**EXERCISE GOAL**: Starting at the line containing "Where should I" and ending at the line containing "Given: Remove the", transcribe the listing below exactly. Keep both end lines, skip the pictures, and copy nothing else.

**SUPPLIED DATA**:
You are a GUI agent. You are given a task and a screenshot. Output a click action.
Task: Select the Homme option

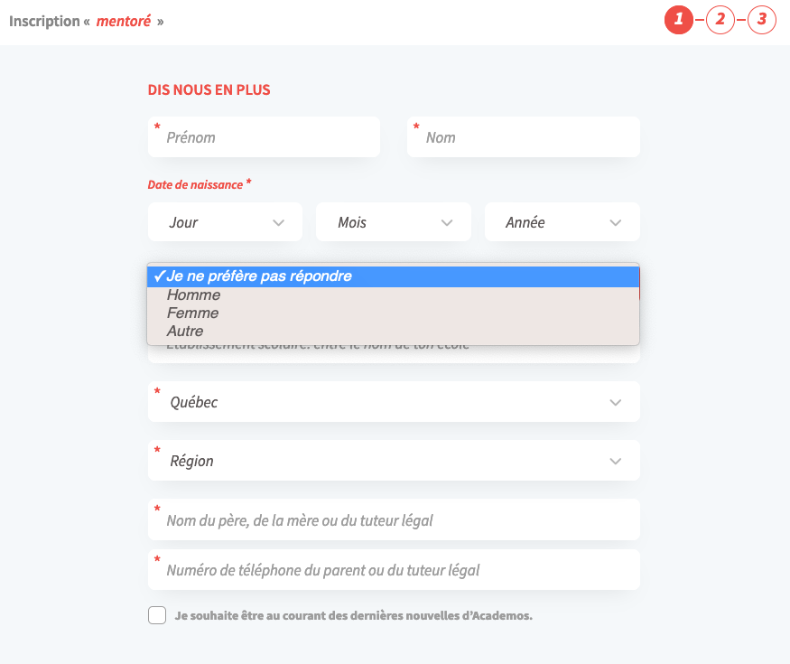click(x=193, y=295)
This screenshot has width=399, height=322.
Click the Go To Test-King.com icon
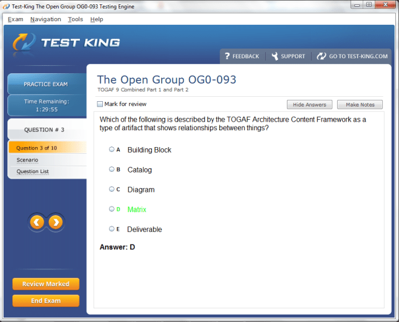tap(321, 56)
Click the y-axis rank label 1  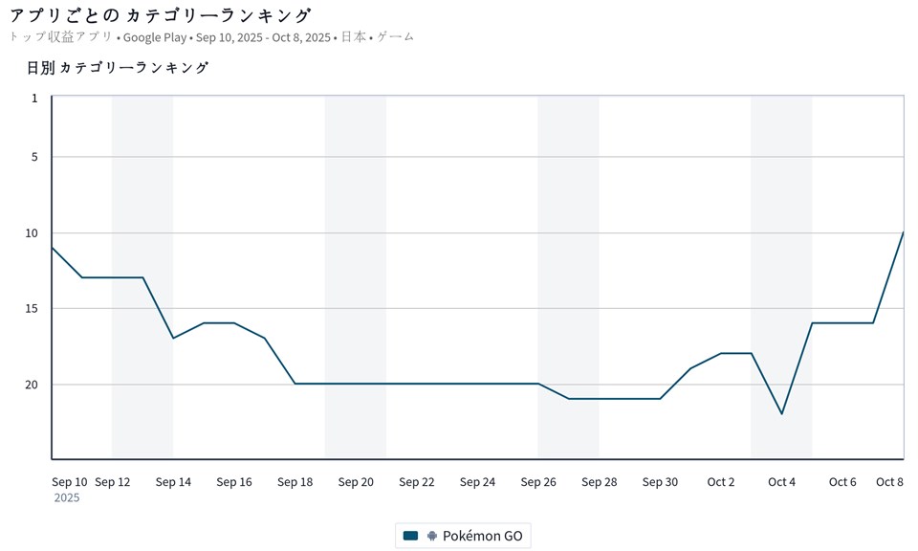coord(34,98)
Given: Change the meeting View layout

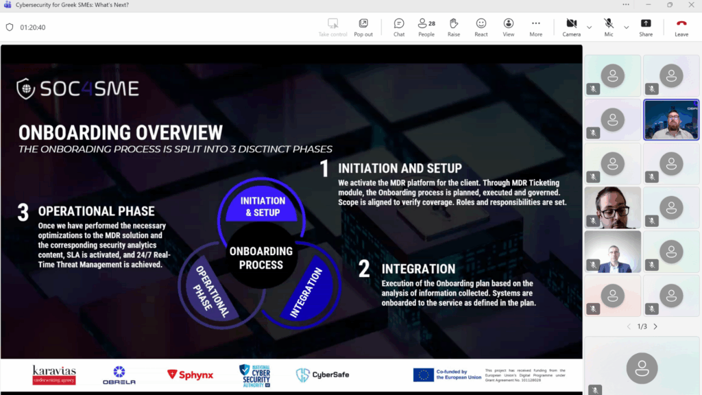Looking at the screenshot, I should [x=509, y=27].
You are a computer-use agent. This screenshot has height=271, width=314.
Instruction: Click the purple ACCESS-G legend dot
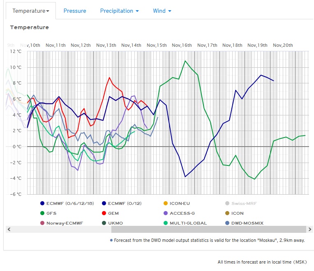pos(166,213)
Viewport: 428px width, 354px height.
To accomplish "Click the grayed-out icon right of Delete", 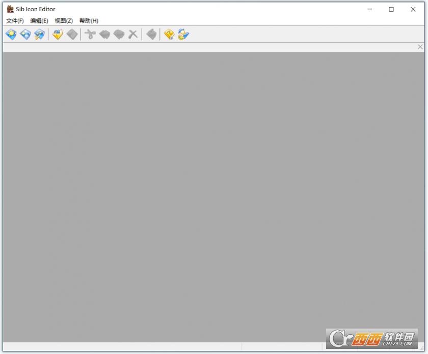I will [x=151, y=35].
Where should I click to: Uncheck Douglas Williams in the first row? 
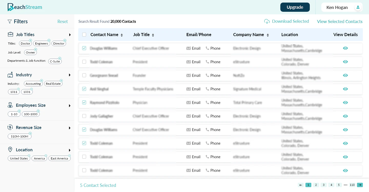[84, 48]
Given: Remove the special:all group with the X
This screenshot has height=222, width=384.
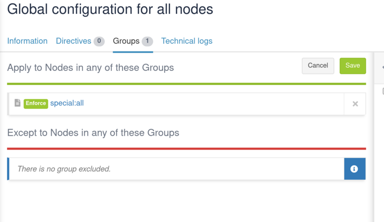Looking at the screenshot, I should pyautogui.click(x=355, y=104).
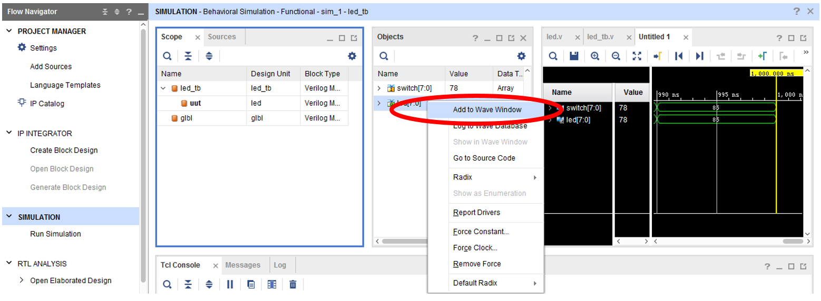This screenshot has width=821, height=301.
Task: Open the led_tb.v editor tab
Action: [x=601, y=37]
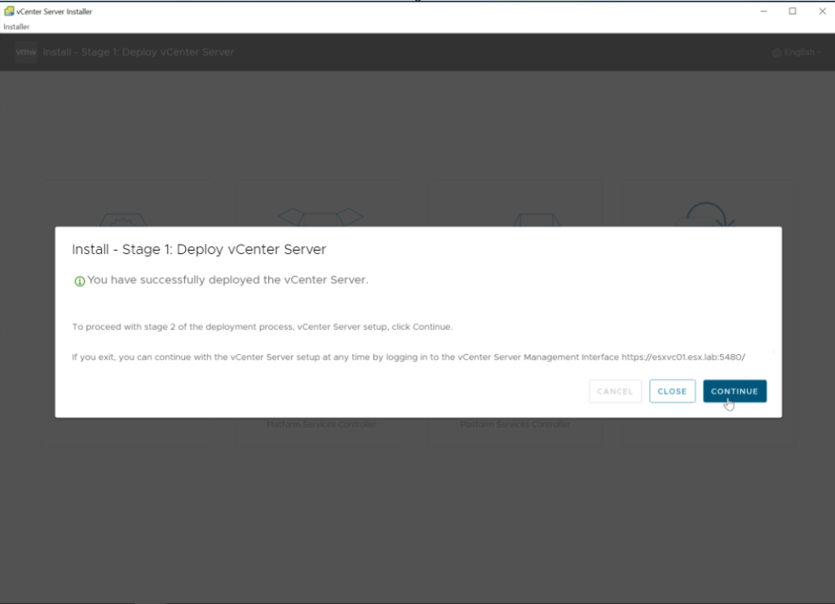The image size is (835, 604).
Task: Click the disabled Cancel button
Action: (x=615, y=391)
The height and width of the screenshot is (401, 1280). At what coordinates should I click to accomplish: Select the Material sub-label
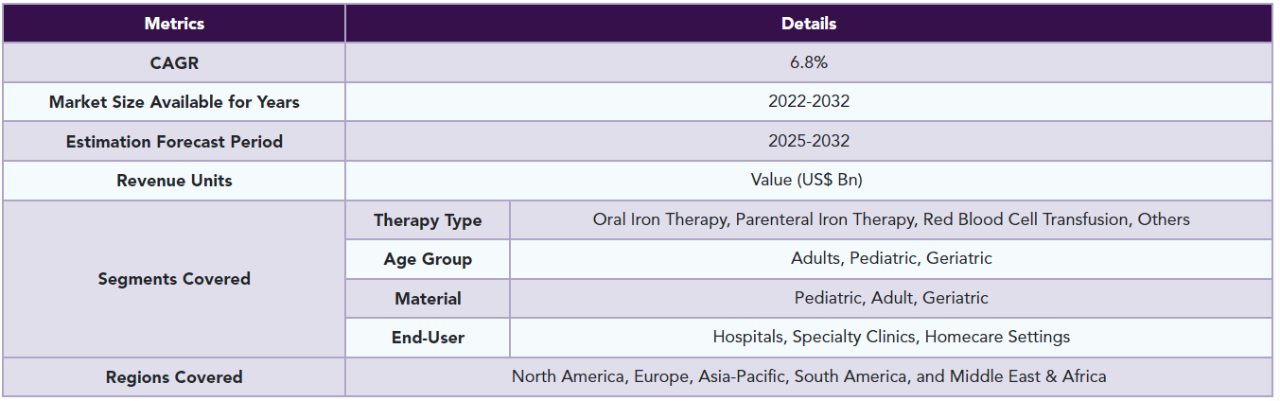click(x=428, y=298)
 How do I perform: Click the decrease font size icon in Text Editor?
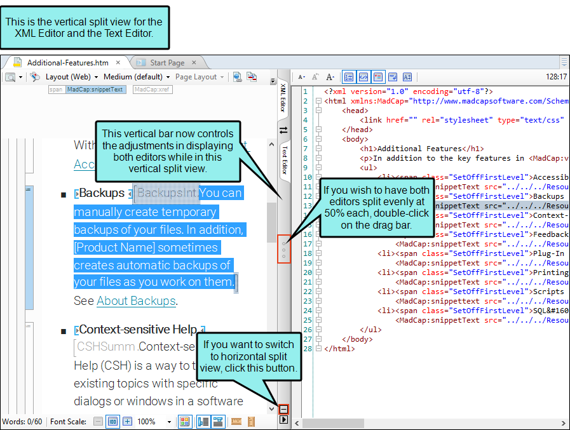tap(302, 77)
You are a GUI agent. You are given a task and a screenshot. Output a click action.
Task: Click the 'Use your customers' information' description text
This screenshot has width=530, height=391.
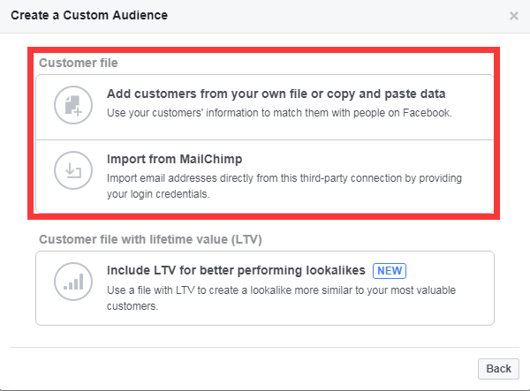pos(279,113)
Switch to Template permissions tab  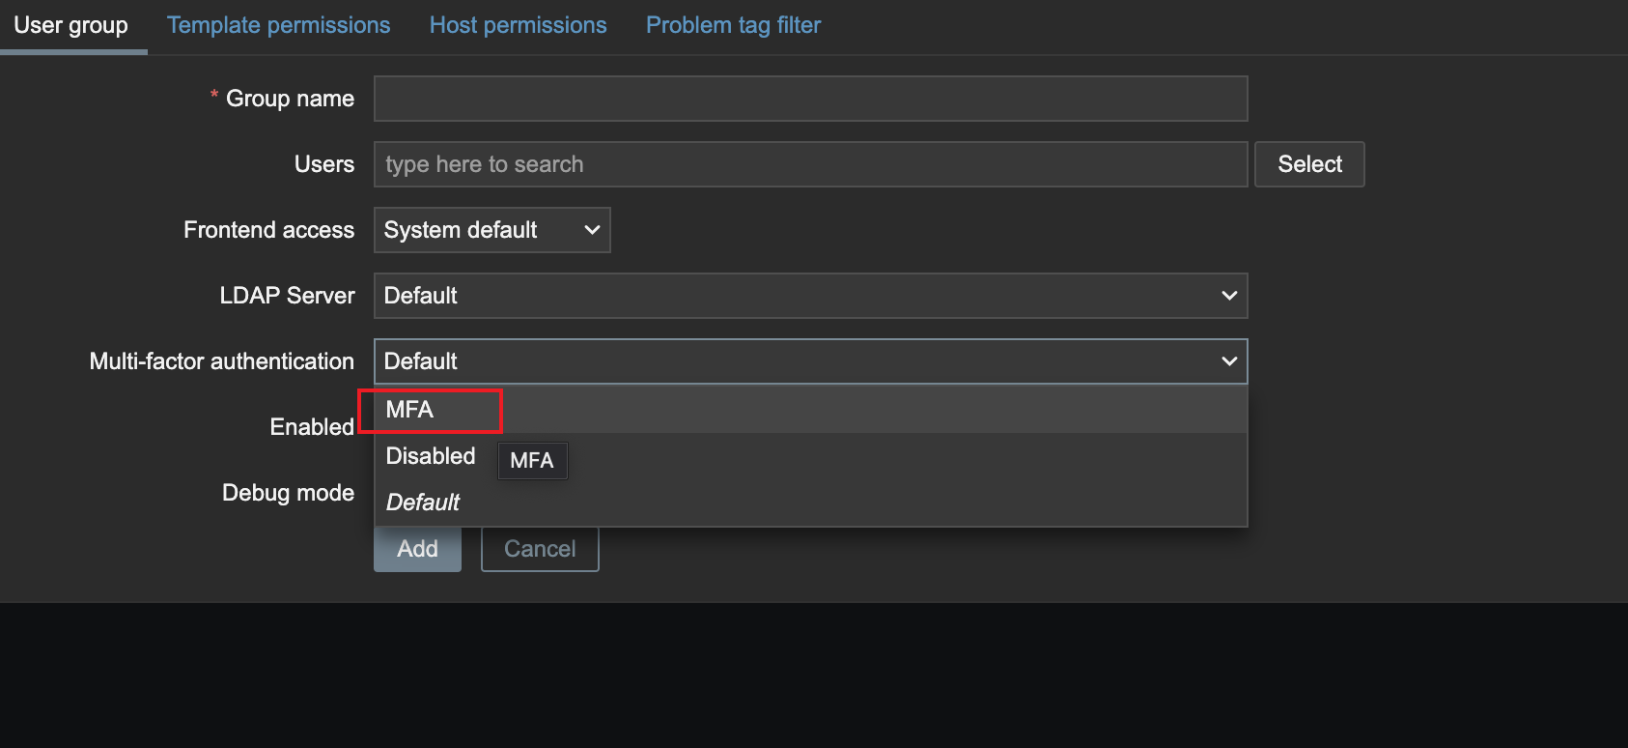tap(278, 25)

**SOLUTION TO THIS TASK**:
Where should I click to: Uncheck Douglas Williams in the first row? 
[84, 48]
Given: Remove the special:all group with the X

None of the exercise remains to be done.